## Document extract
Aneurysm wall biology
Goal: We aim to elucidate mechanisms involved in development, growth, rupture, and healing of intracranial aneurysms. The ultimate goal is to find a treatment modality that allows reconstituting affected intracranial vessel walls ad integrum.
Hypothesis: We hypothesis that mural cell loss is a key event leading to intracranial aneurysm growth, rupture, and poor healing after endovascular therapy. We further assume that more profound knowledge of intracranial aneurysm wall biology can offer new therapy solutions and help in the decision-making process of the treatment of unruptured intracranial aneurysms.
Endovascular device development
Goal: The rapidly evolving fields of cerebrovascular neurosurgery in combination with recent advances in material sciences and micro-engineering harbor a potential for the development of new surgical instruments and tools, to make neurosurgical procedures safer and better than they used to be.
Hypothesis: In order to provide the best possible service to our patients based on up-to-date knowledge and newest scientific achievements, constant replacement and refinement of our surgical armamentarium is indispensable. Therefore, we are committed to collaborate closely among clinicians, basic scientist from different fields and industrial partners.
Extracranial aneurysm models
Goal: We aim to develop new preclinical animal models of extracranial aneurysms with similar hemodynamic, morphologic, and histologic characteristics as human intracranial ones. Such models are of great significance to allow a better understanding of the pathophysiological processes and help the development and the testing of new therapeutic strategies.

## Provided records

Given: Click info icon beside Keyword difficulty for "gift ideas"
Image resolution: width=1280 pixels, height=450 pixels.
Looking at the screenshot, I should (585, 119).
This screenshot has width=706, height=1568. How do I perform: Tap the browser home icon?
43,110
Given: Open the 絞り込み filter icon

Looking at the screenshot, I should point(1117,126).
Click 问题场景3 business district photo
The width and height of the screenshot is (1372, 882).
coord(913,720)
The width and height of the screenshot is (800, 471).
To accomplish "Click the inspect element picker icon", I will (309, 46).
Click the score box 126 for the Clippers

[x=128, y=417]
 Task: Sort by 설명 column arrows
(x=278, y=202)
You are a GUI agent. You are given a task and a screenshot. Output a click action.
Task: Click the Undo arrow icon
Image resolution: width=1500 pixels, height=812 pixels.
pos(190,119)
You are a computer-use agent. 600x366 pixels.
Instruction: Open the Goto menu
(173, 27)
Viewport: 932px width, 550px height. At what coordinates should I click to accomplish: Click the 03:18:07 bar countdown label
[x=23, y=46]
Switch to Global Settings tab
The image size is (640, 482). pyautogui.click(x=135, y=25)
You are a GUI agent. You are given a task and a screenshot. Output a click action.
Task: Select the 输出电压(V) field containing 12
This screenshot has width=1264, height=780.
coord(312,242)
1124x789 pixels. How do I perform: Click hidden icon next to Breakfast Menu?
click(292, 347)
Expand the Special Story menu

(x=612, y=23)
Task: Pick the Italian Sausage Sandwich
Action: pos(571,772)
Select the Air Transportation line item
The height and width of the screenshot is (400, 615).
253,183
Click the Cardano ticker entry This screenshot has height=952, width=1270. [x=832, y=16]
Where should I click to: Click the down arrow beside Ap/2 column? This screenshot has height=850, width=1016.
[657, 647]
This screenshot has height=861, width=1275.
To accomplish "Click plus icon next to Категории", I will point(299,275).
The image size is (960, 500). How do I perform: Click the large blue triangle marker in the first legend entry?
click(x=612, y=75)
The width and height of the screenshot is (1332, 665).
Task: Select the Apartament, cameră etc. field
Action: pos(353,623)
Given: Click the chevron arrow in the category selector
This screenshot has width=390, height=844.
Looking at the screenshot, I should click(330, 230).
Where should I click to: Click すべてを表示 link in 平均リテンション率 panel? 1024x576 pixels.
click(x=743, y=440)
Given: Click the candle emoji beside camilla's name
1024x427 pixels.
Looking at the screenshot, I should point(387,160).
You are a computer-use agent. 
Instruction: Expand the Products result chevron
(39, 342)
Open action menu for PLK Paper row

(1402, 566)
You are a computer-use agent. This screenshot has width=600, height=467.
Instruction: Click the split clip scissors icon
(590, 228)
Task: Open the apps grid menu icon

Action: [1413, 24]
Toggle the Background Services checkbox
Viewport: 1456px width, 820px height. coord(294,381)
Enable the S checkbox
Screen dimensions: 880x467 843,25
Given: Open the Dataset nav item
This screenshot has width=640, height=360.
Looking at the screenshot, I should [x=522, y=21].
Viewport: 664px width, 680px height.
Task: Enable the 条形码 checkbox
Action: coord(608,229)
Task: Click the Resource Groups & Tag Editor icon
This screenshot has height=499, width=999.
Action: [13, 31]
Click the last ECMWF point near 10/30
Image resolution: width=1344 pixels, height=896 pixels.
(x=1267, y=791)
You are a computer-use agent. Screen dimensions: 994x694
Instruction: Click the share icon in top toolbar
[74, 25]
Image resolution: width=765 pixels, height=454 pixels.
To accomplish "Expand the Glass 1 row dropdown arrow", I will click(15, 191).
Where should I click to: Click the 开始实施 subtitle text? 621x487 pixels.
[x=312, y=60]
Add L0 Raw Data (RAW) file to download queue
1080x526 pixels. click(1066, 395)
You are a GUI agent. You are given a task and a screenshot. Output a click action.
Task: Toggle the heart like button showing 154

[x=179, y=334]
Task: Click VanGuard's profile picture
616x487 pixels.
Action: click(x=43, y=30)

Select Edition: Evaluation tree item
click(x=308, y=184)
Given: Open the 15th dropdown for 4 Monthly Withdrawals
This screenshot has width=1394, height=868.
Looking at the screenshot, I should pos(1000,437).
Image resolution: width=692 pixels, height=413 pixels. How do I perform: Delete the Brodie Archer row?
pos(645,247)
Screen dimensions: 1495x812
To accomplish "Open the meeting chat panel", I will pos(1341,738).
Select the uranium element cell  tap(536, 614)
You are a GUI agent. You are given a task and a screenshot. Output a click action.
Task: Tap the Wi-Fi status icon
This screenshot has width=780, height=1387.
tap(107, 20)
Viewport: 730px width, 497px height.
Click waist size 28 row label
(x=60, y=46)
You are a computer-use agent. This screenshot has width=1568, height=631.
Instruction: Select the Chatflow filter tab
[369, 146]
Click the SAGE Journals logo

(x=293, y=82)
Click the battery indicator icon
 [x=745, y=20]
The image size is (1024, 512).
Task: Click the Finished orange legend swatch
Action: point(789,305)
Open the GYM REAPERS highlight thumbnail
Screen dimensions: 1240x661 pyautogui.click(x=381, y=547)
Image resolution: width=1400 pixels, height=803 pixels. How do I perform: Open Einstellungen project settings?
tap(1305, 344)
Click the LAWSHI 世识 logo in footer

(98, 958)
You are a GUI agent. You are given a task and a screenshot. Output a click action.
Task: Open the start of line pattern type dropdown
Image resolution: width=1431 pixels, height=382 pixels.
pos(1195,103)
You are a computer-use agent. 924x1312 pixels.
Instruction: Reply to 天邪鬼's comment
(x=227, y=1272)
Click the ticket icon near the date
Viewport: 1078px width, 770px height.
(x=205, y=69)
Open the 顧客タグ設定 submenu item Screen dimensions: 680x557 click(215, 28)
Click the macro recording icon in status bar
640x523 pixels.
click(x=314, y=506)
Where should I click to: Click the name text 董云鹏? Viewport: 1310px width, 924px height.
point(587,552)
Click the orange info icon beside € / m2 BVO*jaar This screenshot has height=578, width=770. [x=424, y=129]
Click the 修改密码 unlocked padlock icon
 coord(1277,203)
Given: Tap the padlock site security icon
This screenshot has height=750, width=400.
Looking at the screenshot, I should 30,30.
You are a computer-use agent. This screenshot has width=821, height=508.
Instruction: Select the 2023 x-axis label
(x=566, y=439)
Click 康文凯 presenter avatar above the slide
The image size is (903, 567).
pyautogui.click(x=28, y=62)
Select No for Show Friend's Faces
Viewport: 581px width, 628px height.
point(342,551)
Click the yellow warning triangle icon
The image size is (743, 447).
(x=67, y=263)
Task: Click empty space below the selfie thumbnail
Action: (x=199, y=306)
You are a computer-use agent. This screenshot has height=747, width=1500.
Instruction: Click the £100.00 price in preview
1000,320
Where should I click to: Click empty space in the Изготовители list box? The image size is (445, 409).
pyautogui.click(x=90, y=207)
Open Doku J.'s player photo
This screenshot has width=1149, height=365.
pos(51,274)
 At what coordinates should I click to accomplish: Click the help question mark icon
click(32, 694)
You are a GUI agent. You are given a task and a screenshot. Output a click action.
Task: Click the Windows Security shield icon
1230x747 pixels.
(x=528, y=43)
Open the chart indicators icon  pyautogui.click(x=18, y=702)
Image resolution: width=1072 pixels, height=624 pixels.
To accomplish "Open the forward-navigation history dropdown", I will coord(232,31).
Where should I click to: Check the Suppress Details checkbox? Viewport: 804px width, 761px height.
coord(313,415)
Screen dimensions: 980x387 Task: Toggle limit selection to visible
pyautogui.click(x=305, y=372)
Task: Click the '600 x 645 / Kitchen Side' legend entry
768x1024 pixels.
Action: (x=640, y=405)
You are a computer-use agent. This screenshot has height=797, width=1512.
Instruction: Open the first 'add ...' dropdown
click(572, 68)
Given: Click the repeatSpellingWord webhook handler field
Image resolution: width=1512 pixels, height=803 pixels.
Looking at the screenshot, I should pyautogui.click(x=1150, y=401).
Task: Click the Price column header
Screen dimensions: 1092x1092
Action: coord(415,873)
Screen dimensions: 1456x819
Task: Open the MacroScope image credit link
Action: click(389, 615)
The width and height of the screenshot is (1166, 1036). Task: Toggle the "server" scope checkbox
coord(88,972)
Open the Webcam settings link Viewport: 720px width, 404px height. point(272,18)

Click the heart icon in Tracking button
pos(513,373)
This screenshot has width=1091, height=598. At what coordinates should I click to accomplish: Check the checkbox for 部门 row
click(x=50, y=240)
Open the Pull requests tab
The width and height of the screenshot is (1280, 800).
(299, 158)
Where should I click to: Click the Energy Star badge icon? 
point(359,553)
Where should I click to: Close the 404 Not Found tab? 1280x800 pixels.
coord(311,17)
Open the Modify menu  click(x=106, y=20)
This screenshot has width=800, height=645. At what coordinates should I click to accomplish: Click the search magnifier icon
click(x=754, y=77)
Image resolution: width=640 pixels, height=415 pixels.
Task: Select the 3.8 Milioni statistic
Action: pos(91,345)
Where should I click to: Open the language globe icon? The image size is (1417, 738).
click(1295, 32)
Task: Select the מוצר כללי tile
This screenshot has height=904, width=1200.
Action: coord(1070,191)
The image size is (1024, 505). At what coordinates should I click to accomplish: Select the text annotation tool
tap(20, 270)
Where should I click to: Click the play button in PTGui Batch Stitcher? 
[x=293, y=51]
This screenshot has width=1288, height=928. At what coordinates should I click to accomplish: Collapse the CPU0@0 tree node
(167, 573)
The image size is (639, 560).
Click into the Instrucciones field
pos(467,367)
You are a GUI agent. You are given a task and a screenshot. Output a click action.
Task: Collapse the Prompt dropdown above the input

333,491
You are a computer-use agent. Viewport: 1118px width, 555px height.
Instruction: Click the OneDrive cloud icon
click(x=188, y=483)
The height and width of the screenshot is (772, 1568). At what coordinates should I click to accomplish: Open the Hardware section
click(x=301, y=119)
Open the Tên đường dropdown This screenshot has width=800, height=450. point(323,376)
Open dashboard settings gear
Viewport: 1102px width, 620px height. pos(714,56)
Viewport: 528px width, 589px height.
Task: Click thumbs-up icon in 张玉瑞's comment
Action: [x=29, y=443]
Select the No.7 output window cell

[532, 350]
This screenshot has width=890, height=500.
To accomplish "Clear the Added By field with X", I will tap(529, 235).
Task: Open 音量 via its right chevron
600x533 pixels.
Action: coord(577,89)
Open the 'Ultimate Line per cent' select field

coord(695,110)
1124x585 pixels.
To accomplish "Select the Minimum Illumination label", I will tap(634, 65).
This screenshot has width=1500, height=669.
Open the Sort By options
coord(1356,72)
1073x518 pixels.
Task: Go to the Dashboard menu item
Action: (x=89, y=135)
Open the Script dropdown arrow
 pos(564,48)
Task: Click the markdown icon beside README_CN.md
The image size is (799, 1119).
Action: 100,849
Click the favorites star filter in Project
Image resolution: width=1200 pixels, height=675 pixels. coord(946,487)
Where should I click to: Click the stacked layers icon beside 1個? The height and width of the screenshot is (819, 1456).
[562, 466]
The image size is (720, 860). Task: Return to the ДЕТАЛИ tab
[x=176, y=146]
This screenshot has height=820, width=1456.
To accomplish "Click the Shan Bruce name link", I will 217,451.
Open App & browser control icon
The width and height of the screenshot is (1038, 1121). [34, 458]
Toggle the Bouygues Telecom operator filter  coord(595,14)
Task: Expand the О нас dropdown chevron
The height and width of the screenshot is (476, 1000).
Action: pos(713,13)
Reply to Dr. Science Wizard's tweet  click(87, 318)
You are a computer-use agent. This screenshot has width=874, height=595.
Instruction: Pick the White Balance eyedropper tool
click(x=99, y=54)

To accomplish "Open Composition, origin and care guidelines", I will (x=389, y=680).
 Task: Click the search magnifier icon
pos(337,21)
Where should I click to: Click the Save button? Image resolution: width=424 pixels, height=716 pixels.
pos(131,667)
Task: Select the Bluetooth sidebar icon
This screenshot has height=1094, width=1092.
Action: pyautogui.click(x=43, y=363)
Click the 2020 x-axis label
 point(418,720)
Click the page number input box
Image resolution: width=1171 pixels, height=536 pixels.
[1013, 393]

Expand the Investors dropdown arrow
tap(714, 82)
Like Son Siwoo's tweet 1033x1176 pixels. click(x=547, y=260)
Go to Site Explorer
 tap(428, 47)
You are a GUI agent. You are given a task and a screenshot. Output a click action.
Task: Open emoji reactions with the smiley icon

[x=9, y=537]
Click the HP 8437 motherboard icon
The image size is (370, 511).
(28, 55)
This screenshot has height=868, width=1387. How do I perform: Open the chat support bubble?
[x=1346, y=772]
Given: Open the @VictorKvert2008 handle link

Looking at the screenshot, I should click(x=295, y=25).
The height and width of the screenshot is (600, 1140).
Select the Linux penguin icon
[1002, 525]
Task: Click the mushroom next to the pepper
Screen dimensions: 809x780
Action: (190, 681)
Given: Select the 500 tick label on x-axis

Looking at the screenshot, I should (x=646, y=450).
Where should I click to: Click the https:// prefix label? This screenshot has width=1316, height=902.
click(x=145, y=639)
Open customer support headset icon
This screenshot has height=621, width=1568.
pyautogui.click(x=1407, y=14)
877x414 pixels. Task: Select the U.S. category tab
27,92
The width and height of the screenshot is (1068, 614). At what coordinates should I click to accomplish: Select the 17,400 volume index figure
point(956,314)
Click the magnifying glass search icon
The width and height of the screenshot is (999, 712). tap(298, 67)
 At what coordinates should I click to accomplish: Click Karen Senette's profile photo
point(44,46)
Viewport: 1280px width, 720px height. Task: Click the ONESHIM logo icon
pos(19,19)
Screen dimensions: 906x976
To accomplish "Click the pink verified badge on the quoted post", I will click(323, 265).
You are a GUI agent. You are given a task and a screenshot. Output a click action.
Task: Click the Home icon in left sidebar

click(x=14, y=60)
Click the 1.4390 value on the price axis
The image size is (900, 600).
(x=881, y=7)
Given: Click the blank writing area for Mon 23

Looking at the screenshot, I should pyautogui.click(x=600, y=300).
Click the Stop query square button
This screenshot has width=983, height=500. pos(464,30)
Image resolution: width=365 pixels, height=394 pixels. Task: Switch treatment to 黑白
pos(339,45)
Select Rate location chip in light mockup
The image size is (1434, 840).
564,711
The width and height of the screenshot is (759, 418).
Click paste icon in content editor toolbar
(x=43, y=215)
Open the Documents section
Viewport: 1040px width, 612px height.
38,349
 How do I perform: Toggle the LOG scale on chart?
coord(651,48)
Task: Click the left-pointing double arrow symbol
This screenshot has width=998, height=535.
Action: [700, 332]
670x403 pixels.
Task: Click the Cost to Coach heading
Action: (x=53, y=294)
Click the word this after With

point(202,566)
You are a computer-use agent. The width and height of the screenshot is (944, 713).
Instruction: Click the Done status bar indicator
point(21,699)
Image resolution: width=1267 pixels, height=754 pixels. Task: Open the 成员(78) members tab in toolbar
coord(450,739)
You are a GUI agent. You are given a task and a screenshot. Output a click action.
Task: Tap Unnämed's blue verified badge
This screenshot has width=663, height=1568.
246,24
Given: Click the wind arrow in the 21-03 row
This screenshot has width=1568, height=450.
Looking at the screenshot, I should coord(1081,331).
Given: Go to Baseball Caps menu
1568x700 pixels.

## Set of tasks
**a)** Repeat the part of the aneurysm research text between "Endovascular device development" and "and industrial partners.", inclusive.
**b)** Carry on the aneurysm research text from its last sentence, writing what comes next.

## Answer list
**a)**
Endovascular device development
Goal: The rapidly evolving fields of cerebrovascular neurosurgery in combination with recent advances in material sciences and micro-engineering harbor a potential for the development of new surgical instruments and tools, to make neurosurgical procedures safer and better than they used to be.
Hypothesis: In order to provide the best possible service to our patients based on up-to-date knowledge and newest scientific achievements, constant replacement and refinement of our surgical armamentarium is indispensable. Therefore, we are committed to collaborate closely among clinicians, basic scientist from different fields and industrial partners.

**b)**
Hypothesis: A rabbit aneurysm model showing two elastase-digested saccular aneurysms with different hemodynamic conditions (e. g. stump and bifurcation) within the same animal would allow to study and compare the natural course and potential treatment strategies on the basis of aneurysm biology under consideration of different flow conditions.
Subarachnoid Hemorrhage
Goal: We aim to discover new therapeutic approaches to diminish detrimental sequelae after aneurysmal subarachnoid hemorrhage (SAH). The closed-cranium rabbit shunt SAH model, developed and established by our group, mimics human pathophysiological features of aneurysm rupture and allows to examine research questions associated with both cerebral vasospasms and early brain injury.
Hypothesis: Tocilizumab reduces CVS, microcirculatory dysfunction, neuroinflammation and neurodegeneration after SAH.